TaylorMade’s new Tour Response and Soft Response balls, updated for 2022, are going after that need to enhance speed for average golfers by focusing on the smallest and even sometimes unseen elements of the construction of the ball. In simple terms, the Tour Response offers tour-ball-like spin and control through its cast urethane cover with distance-enhancing elements in its dimple pattern, mantle layer and core, while the Soft Response uses the unseen mantle layer in its three-piece construction to energize the company’s softest ball with more resilience for better distance.

The second-generation Tour Response features a 70 compression, among the softest of balls with a multilayer urethane construction. That normally makes it harder for the ball to maximize speed because it lacks the resiliency at impact of a firmer compression ball like those seen in the company’s TP5 and TP5x balls. But the Tour Response borrows the speed-enhancing effects of those ball’s mantle layer to inject more energy into its softer compression.

Called “SpeedMantle,” this element works with the core more efficiently due to a higher flex modulus than previous mantle layers designed for both its predecessor and similar average player “tour” balls like the company’s Project (a), said Ben Raymond, senior golf ball engineer at TaylorMade. “Aside from being a higher flex modulus, this is also a more resilient material so it retains energy better after impact for higher ball speeds,” he said.

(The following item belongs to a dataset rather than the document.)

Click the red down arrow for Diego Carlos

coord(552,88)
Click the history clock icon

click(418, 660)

What makes the Tour Response even more effective at giving average golfers the distance their lack of speed can’t naturally provide them is its cover. Specifically, it uses the same sort of dimple design found on the TP5 and TP5x balls. Rather than the typical spherical shaped depressions in the cover, the Tour Response uses a dimple that’s flatter, shallower but with steeper sides. That creates the same volume for better air flow but yields better performance at a broader range of speeds, Raymond said. The key was looking at how the ball moves through the air at everything from 60 miles per hour to north of 160 miles per hour.

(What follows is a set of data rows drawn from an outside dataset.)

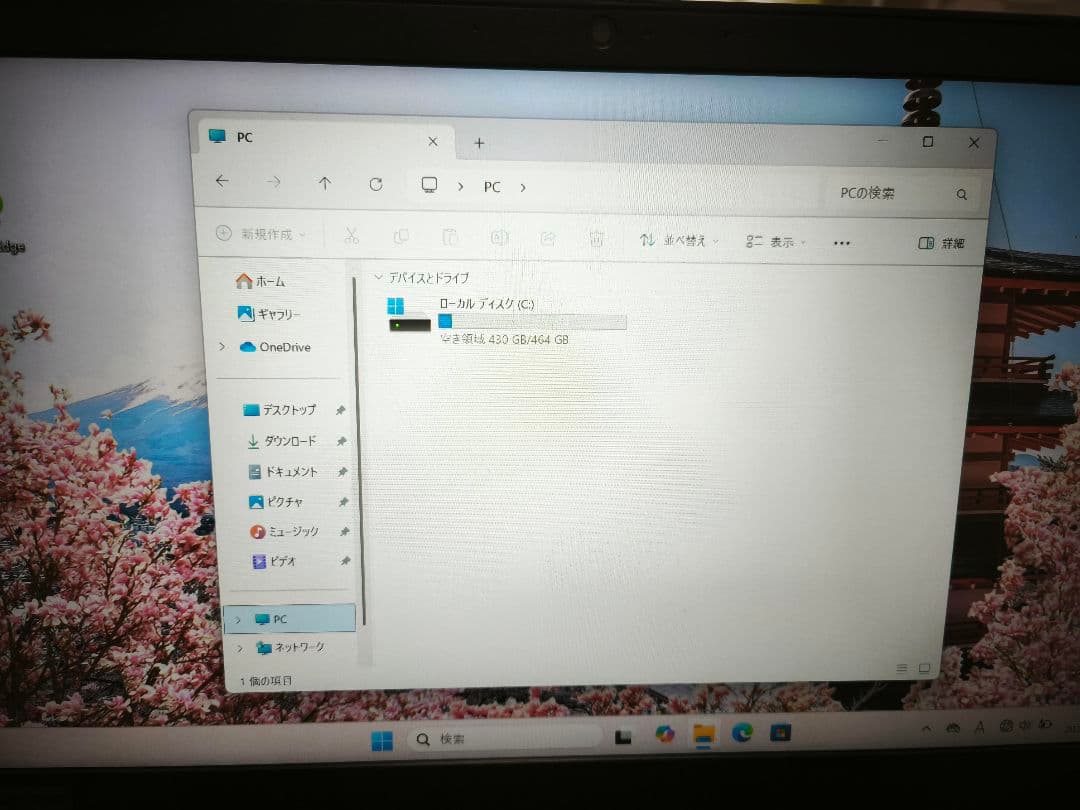Image resolution: width=1080 pixels, height=810 pixels.
Task: Launch Microsoft Edge from the taskbar
Action: pos(742,733)
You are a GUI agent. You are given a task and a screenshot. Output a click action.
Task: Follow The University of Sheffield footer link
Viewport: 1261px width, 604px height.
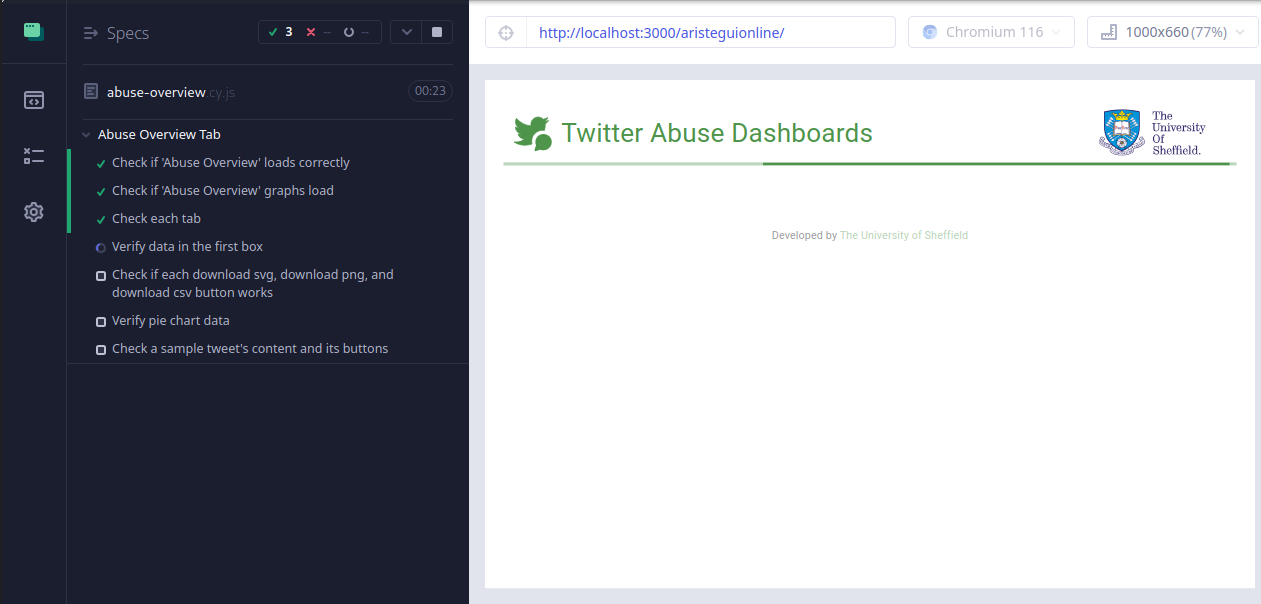click(903, 236)
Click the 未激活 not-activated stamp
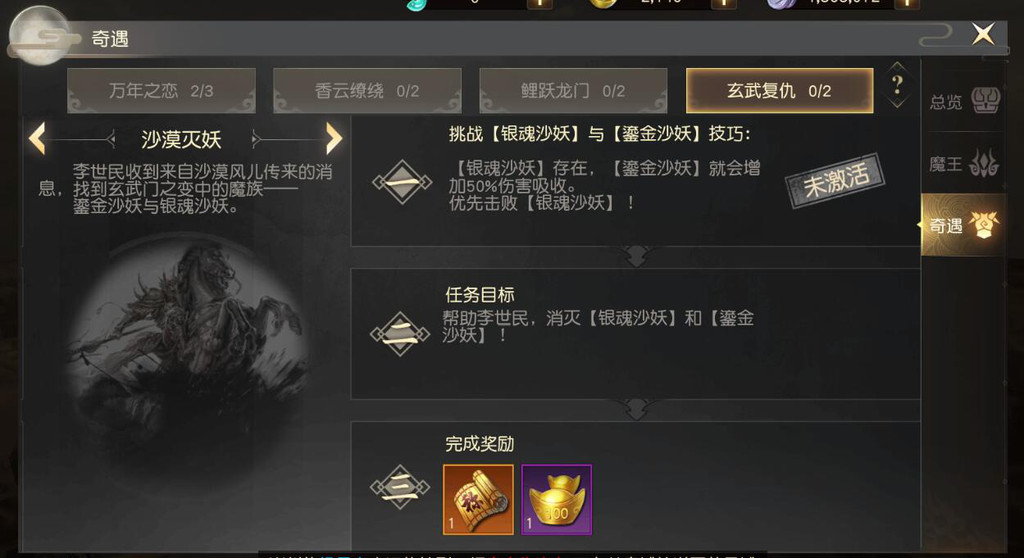This screenshot has width=1024, height=558. coord(836,181)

“Aero is really all about optimizing lift and drag, and the volume and the depth of your dimple shape are really the main influencers of lift and drag,” he said. “With our spherical dimple before, when you’re changing volume, you’re changing depth and you’re also impacting lift and drag in the same way. So being able to decouple the volume and the depth allowed us to decouple lift and drag and really optimize for each stage of the ball flight.

“When we test this we look at 24 different conditions of speed and spin. When you’re looking at aero you still have to account not just for the initial velocity but the entire range of velocities throughout flight. That’s what we mean when we talk about optimizing lift and drag. It’s not just for one speed, it’s for the entire range of speeds that ball may experience.”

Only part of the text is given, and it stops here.